Singharath admitted to shooting Applegate on July 22, 2017, in Saskatoon’s Westview neighbourhood. The central question following trial was whether the shooting was intentional or accidental.
“There is simply no air of reality to the defence of accidental discharge,” Justice Richard Elson stated.
Sentencing and victim impact statements are scheduled for Friday.
Kathy Cardinal, Applegate’s spouse, testified during trial that the shooting came after a man urinated on the family’s fence near 33rd Street West and Avenue W North. Applegate and another man chased the person away, she said.
“I found Ms. Cardinal’s evidence to be the most credible and reliable evidence,” Elson said.
A short time later, a stolen Nissan Titan truck drove into the back lane behind the family’s 33rd Street West duplex. Three men got out, one of whom was wearing a black bandana concealing his face, Cardinal testified.
As Applegate approached the group, Cardinal said he wrapped a dog leash around his arm and carried a child’s bike to defend himself.
Singharath fired a sawed off .22 calibre bolt action rifle known as Lakefiled Mossberg Mark 2. The bullet hit Applegate in the left side of the body.
“He knew what he was doing when he fired that gun,” Crown prosecutor Cory Bliss argued in March.
Bliss said Applegate did nothing to “startle or disturb” the gunman, and there was no witness testimony about Singharath calling the shooting an accident.
Applegate’s sister, Starla Sippola, told reporters she’s glad and relieved to see a second-degree murder conviction rather than manslaughter.
“People don’t bring a gun somewhere accidentally.
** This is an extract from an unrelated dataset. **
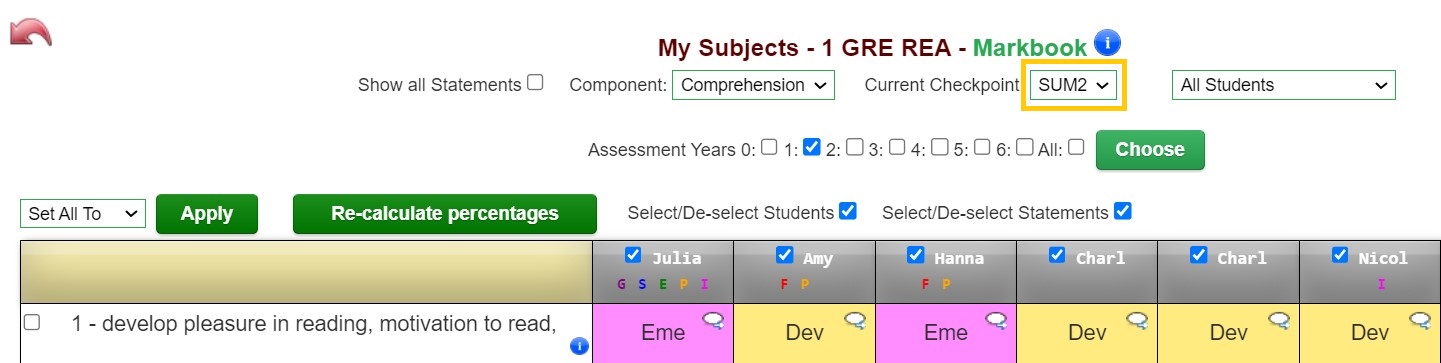This screenshot has width=1441, height=363.
Task: Click the Re-calculate percentages button
Action: click(445, 214)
You don’t shoot someone accidentally,” Sipploa said.
“It was just senseless. The guy’s an a—–e.”
She hopes the result can help her resolve negative feelings that persist three years after her brother’s death.
“I’m hoping maybe I’m not going to be so angry. Maybe it will give me a bit of ease there because I carry a lot of anger and resentment towards it,” Sippola said.
Singharath did not testify in his own defence.
Defence lawyer Laura Mischuk said there may not have been testimony stating the shooting was accidental or unintentional, but that represents “an absence of evidence,” rather than guilt.
She argued manslaughter would have been the proper outcome in the case.